At 04:16 AM 6/22/2011, Michele Comitini wrote:
Harry,
right: vapour is a gas. As it is O2. IMHO
the probe of Dr Galantini detects the liquid
phase of h2o or other liquid conductor
capacitor. It is not a chemical reactant that
binds to any h2o molecule that comes
around. Conductivity of gases is very low compared to liquids.
Do you see any specifications of the meter for
detecting the liquid phase? I've looked, it's missing.
The problem with this is that water would
condense on the probe. You would always see 100%
liquid water, if this is how it's being detected,
unless you preheated the probe. Tricky. There are
descriptions on-line of how to measure steam
quality, and this approach is not mentioned at all.
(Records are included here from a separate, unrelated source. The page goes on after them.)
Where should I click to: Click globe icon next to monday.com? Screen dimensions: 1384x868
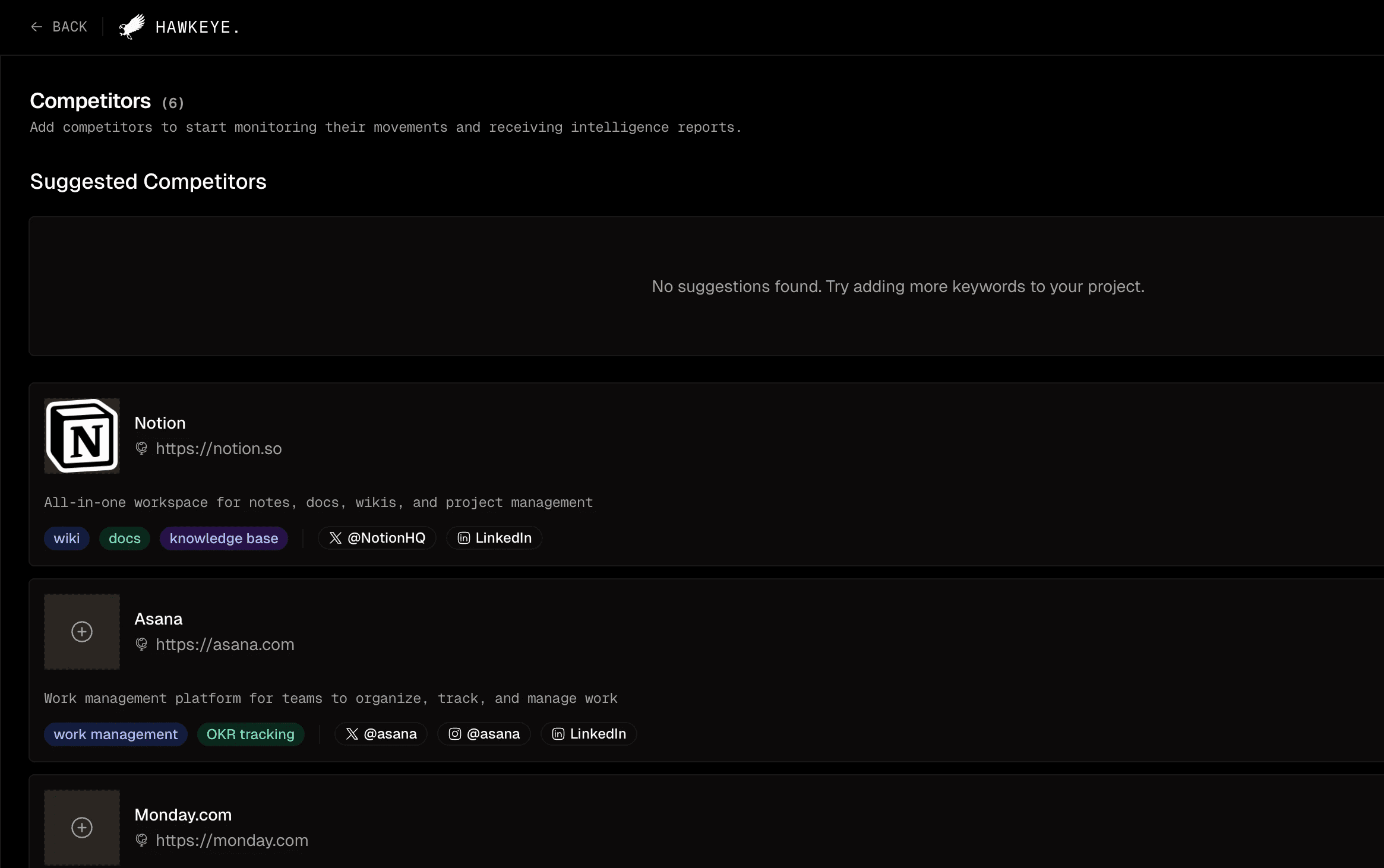point(141,840)
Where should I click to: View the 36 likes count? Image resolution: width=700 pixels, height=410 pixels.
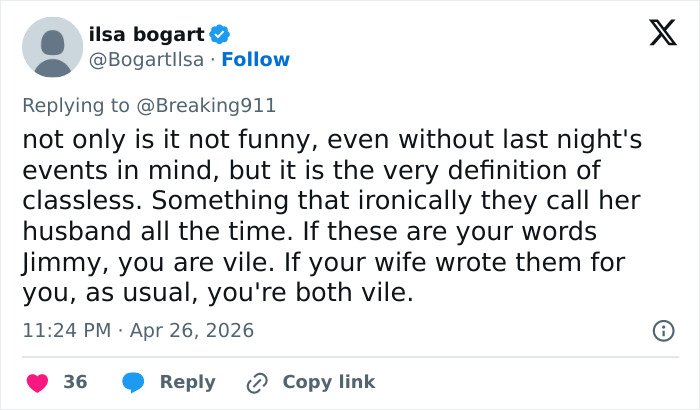point(75,382)
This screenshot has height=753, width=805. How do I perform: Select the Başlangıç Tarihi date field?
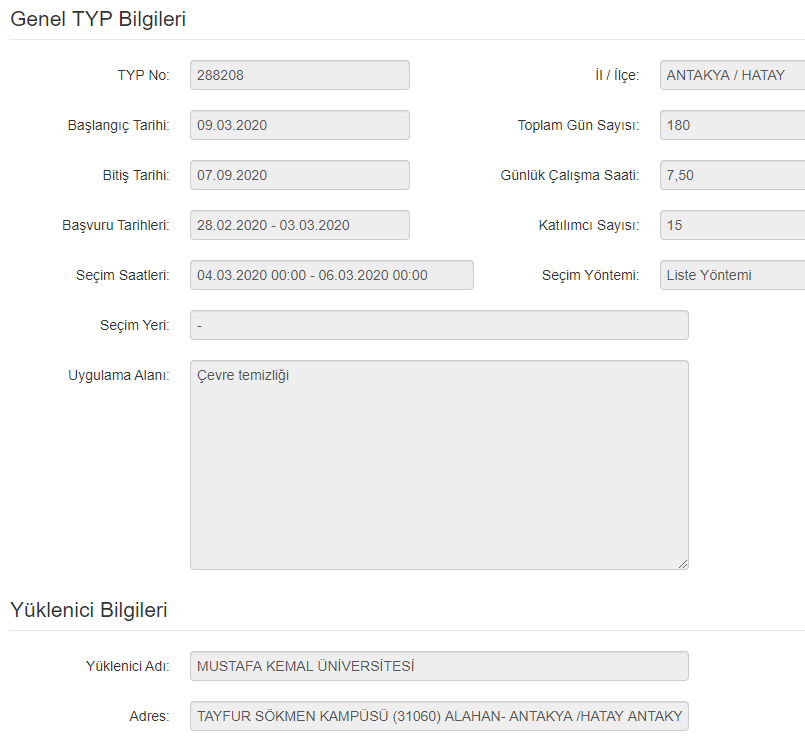click(x=299, y=125)
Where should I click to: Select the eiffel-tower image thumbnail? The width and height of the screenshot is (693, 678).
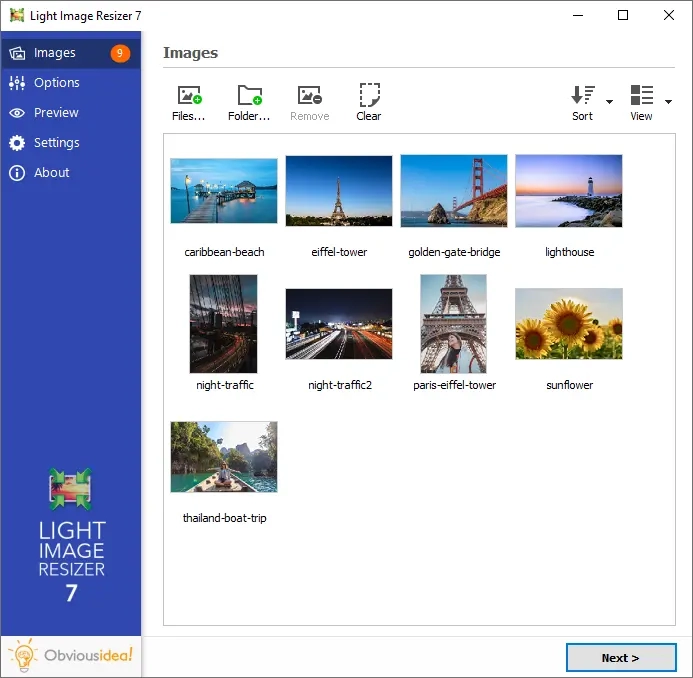point(339,191)
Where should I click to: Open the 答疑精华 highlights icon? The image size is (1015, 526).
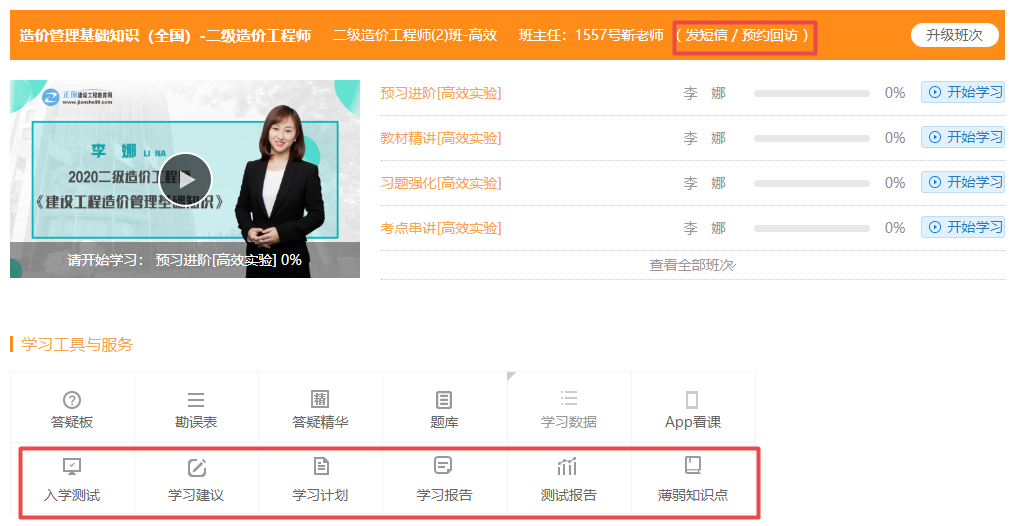320,400
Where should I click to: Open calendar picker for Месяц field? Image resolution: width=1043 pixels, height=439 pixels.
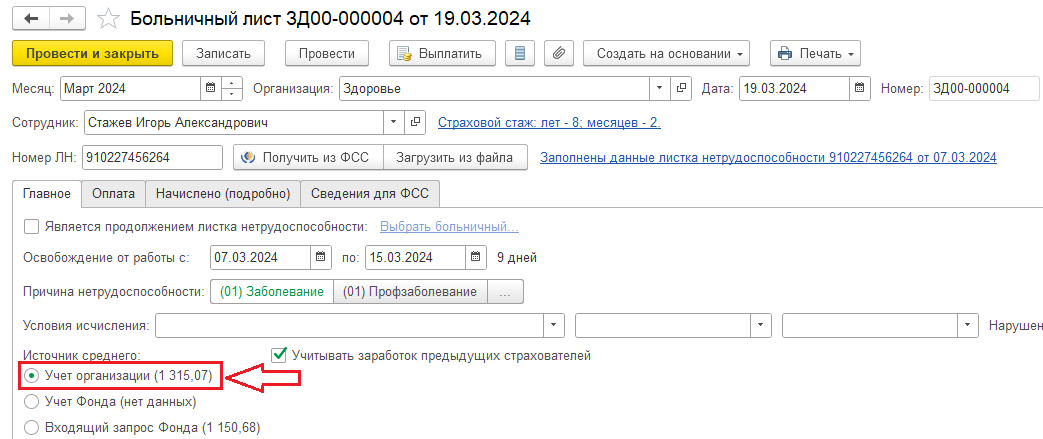(x=211, y=88)
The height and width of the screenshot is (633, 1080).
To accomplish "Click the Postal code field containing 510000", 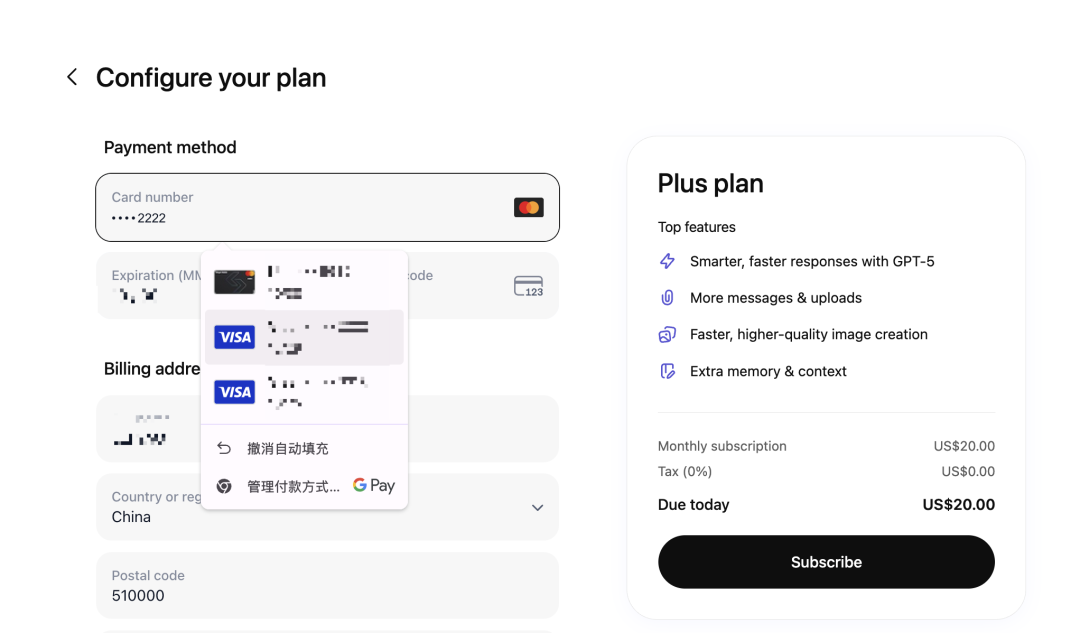I will (327, 585).
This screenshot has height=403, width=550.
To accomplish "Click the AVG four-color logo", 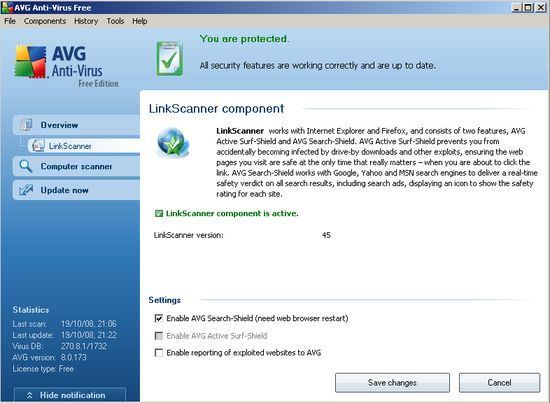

When you ask for tech specs of instruments used
by people that know how to make good experiments
search for the physical principles that is
behind the measure not the range or the main
field of application of an instrument. I bet
Galantini knows how that probe works inside quite well.
He might and he might not. It depends on his
specific experience. He might have never made a
measurement like this before, though he would
certainly understand the physics; he might simply
assume that g/m^3 referred to liquid water, without thinking much about it.
Do you see his actual measured values anywhere?
Seems to me I saw something somewhere.